What is the Simple View of Reading?

The Simple View of Reading, developed by Philip Gough and William Tunmer, proposes that reading comprehension is the product of two necessary components: decoding (the ability to translate printed words into their spoken forms) and language comprehension (the ability to understand spoken language, including vocabulary and background knowledge). Because the relationship is multiplicative rather than additive, a near-zero ability in either component severely limits overall reading comprehension regardless of strength in the other — a child who can decode perfectly but has very limited vocabulary will still struggle to comprehend text, and a child with rich oral language but who cannot decode words will also struggle, just for a different underlying reason. This framework helps early childhood and reading educators diagnose which component requires more instructional attention for a specific struggling reader.

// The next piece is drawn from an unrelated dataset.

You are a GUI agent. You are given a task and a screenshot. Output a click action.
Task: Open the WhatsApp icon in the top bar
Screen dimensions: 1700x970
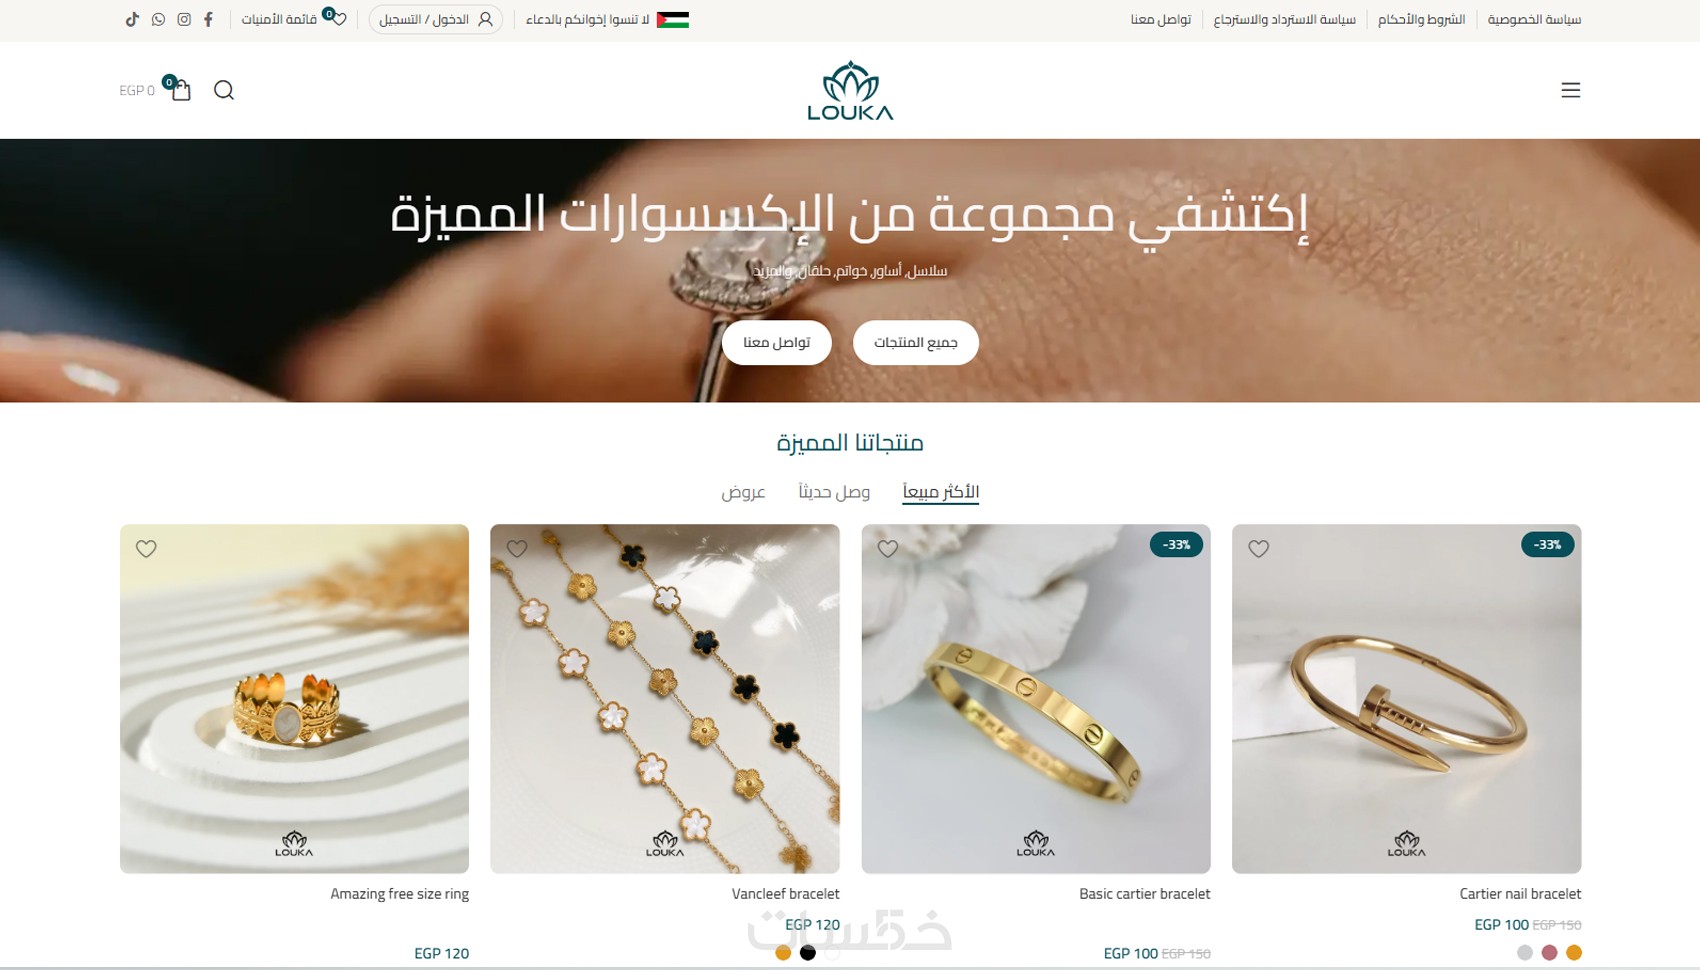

What is the difference between phonological awareness and phonics?

Phonological awareness is an auditory, oral language skill — the ability to perceive, identify, and manipulate the sound structure of spoken language without any reference to print (such as recognizing that "cat" and "hat" rhyme, or being able to break the spoken word "cat" into its three individual sounds). Phonics is the instructional approach that explicitly teaches the relationships between printed letters (graphemes) and the sounds they represent (phonemes), connecting the oral language sound awareness to the printed alphabetic code. Phonological awareness, particularly phonemic awareness (awareness of individual phonemes), is generally considered a prerequisite or co-developing foundation that makes phonics instruction effective — children need to be able to perceive and manipulate sounds in spoken language before connecting those sounds reliably to printed letters.

What does "structured literacy" mean and how does it differ from balanced literacy?

Structured literacy refers to an approach to reading instruction that is explicit (directly teaching skills and concepts rather than expecting children to infer them), systematic (following a planned, cumulative sequence from simpler to more complex skills), and diagnostic (using ongoing assessment to identify and address specific skill gaps), with particular emphasis on the foundational skills of phonological awareness, phonics, and word recognition. It contrasts with "balanced literacy" approaches that historically de-emphasized systematic phonics instruction in favor of strategies like encouraging children to guess unfamiliar words from context or picture cues. The "science of reading" movement, drawing on decades of cognitive science research, has documented that approaches downplaying explicit, systematic phonics instruction are less effective for many children, particularly those at risk for reading difficulties, driving widespread instructional reform toward structured literacy approaches.

Why is vocabulary and oral language development considered part of literacy instruction, even before children can read?

Because reading comprehension ultimately depends on language comprehension (per the Simple View of Reading) as much as decoding, building rich vocabulary, oral language skills, and background knowledge during the preschool years — well before formal reading instruction begins — has long-term consequences for eventual reading comprehension. Children who enter formal reading instruction with strong vocabularies and broad background knowledge have a substantial advantage in comprehending what they eventually learn to decode, which is why early childhood literacy instruction emphasizes read-alouds, rich conversation, and vocabulary-building experiences as much as the more print-focused foundational skills like letter recognition and phonological awareness.